══ TEXTAUSZUG
Von nun an lief alles anders. Es fühlte sich an, als hätte ich über Nacht ein Kind bekommen. Und diese Verantwortung war einfach ein wundervolles Gefühl. Jeden Morgen wurde ich um sechs Uhr geweckt durch eine nasse Zunge und das unaufhörliche Wedeln eines kleinen Schwanzes. So konnte ja der Tag nur gut beginnen! Mit Ayana zusammen fühlte ich mich wahnsinnig stark. Trotz meiner Schwerhörigkeit kam ich viel besser ins Gespräch mit anderen Menschen, wenn sie dabei war. Ich traf dann auch bei uns im Quartier plötzlich Leute mit Hunden, welche ich zuvor nie wahrgenommen hatte. Wir trafen uns dann jeweils auf einer grossen Wiese, die Hunde konnten zusammen spielen und wir plaudern. In dieser Zeit entstanden ein paar richtig schöne und wichtige Freundschaften.
Mit einer ganz speziellen Freundin konnte ich von Anfang an sehr gut über meine gesundheitlichen Probleme sprechen. Sie ist so eine offene Person, die sich davon nicht abschrecken liess. Als wir wieder einmal zusammen auf einem kleinen Hundeausflug waren, fragte sie mich, ob ich Schmerzen im Fuss hätte. Ich hatte jedoch keine Ahnung wovon sie sprach, denn mir ging es hervorragend. Sie sagte mir dann, dass ich leicht hinke und ihr das so aufgefallen sei. Ich hatte auch schon bemerkt, dass ich ab und zu schwankte. Es war aber ganz selten, zum Beispiel wenn ich sehr müde war. Oder in der Dämmerung, aber da hatte ich schon immer Probleme. Ich bin total Nachtblind. Und dazu ging ich davon aus, dass bei einem Gehörverlust doch wohl auch das Gleichgewicht etwas eingeschränkt war.
════
══ ANGABEN
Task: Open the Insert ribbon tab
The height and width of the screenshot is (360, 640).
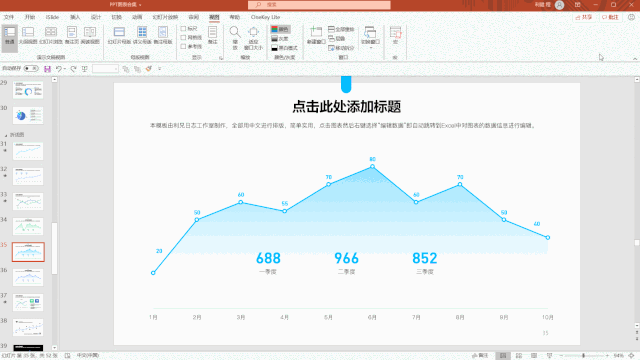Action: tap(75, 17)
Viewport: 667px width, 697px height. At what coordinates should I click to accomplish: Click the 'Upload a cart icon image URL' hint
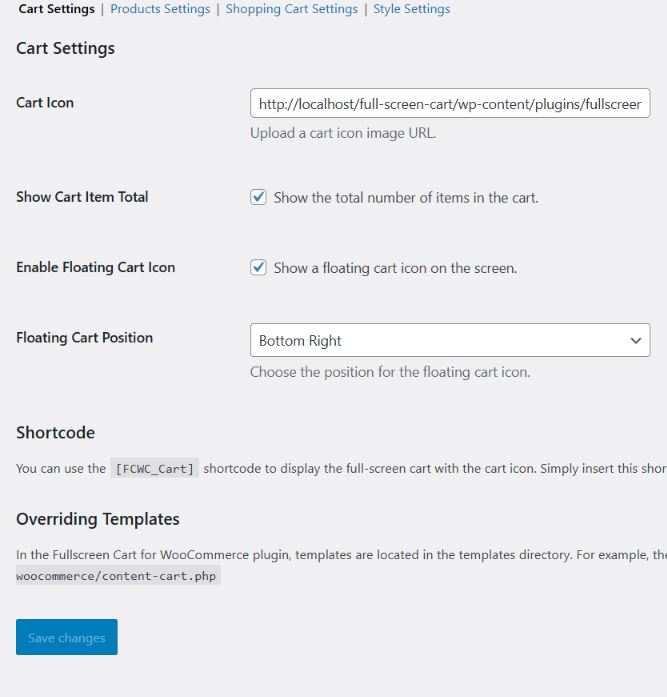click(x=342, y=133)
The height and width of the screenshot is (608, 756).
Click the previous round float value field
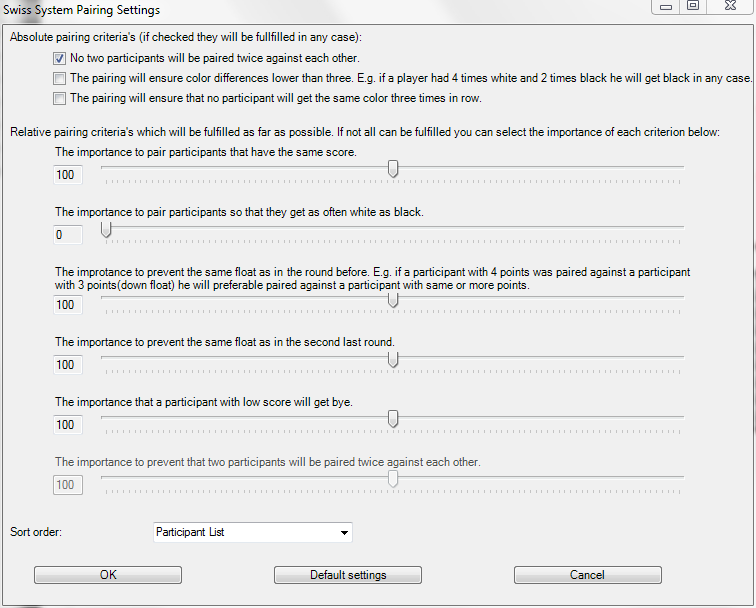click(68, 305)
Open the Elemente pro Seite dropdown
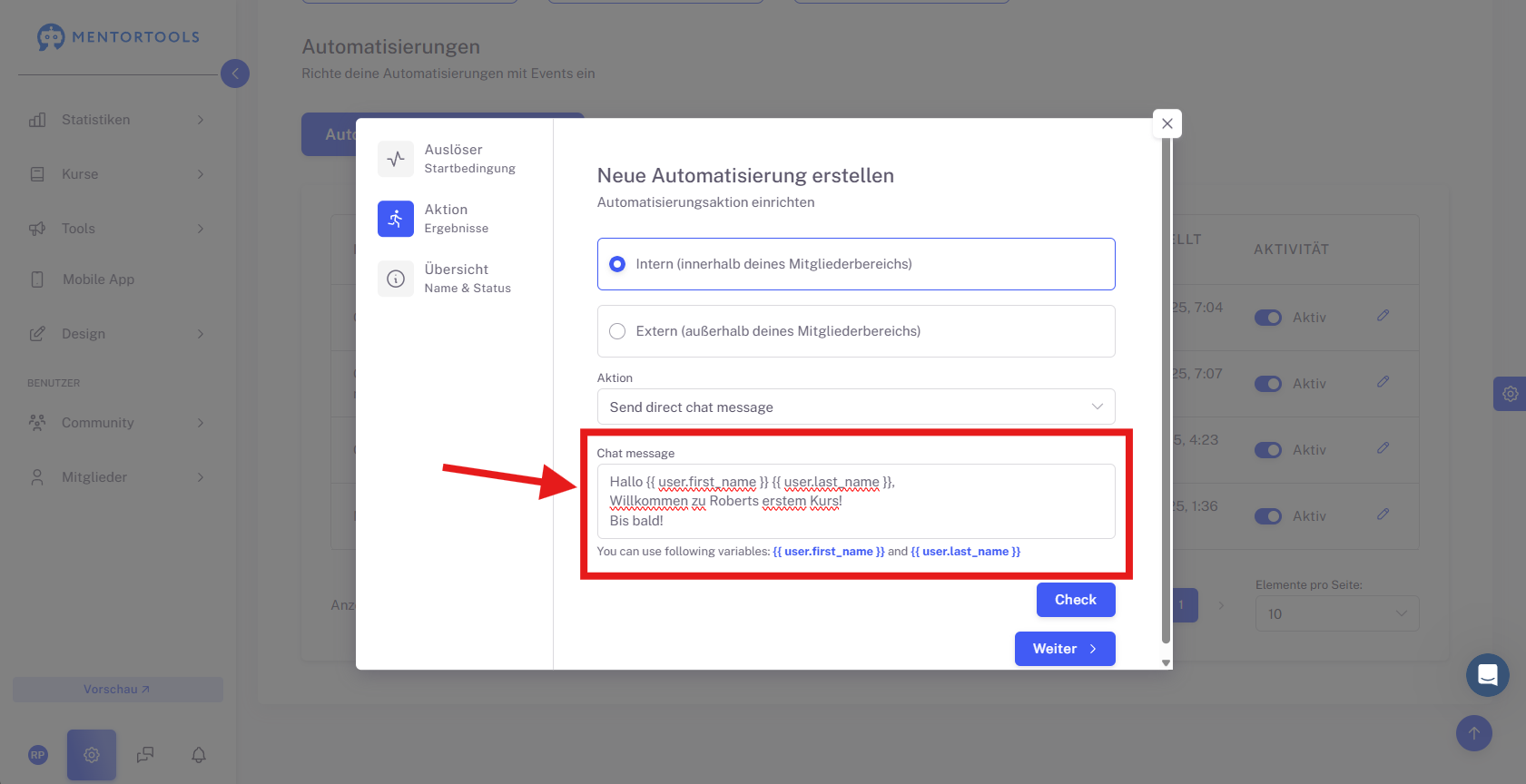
════
AUFGABEN:
• a. Gib aus dem Text über den Hund Ayana den Abschnitt zwischen „Von nun an lief“ und „und wichtige Freundschaften.“ wortgetreu aus, beide Stellen eingeschlossen.
• b. Welche Erklärungen hatte die erzählende Person im Text über den Hund Ayana für ihr gelegentliches Schwanken?
• c. Schreib den Text über den Hund Ayana nach seinem letzten Satz weiter.

LÖSUNGEN:
• a.
Von nun an lief alles anders. Es fühlte sich an, als hätte ich über Nacht ein Kind bekommen. Und diese Verantwortung war einfach ein wundervolles Gefühl. Jeden Morgen wurde ich um sechs Uhr geweckt durch eine nasse Zunge und das unaufhörliche Wedeln eines kleinen Schwanzes. So konnte ja der Tag nur gut beginnen! Mit Ayana zusammen fühlte ich mich wahnsinnig stark. Trotz meiner Schwerhörigkeit kam ich viel besser ins Gespräch mit anderen Menschen, wenn sie dabei war. Ich traf dann auch bei uns im Quartier plötzlich Leute mit Hunden, welche ich zuvor nie wahrgenommen hatte. Wir trafen uns dann jeweils auf einer grossen Wiese, die Hunde konnten zusammen spielen und wir plaudern. In dieser Zeit entstanden ein paar richtig schöne und wichtige Freundschaften.

• b. Das Schwanken kam nur selten vor, etwa bei großer Müdigkeit oder in der Dämmerung, in der die Person wegen ihrer Nachtblindheit schon immer Probleme hatte. Außerdem ging sie davon aus, dass bei einem Gehörverlust wohl auch das Gleichgewicht etwas eingeschränkt ist.

• c.
Und wenn ich dazu noch wusste, dass mich jemand "beobachtet" oder mir nachschaut, dann kam es natürlich erst recht nicht gut. Weil man dann versucht, besonders elegant zu gehen. Also wenn ich mal einen schlechten Tag hatte und so vor mich hin schwankte, sah es schon aus, als hätte ich ein kleines Gläschen Wein zu viel gehabt. Die Blicke meiner Mitmenschen waren sehr verschieden. Geschah das abends, da fiel ich nicht grossartig auf. Aber wenn ich morgens schwankend unterwegs war, dann sah ich es den Leuten ins Gesicht geschrieben: "So früh schon besoffen!"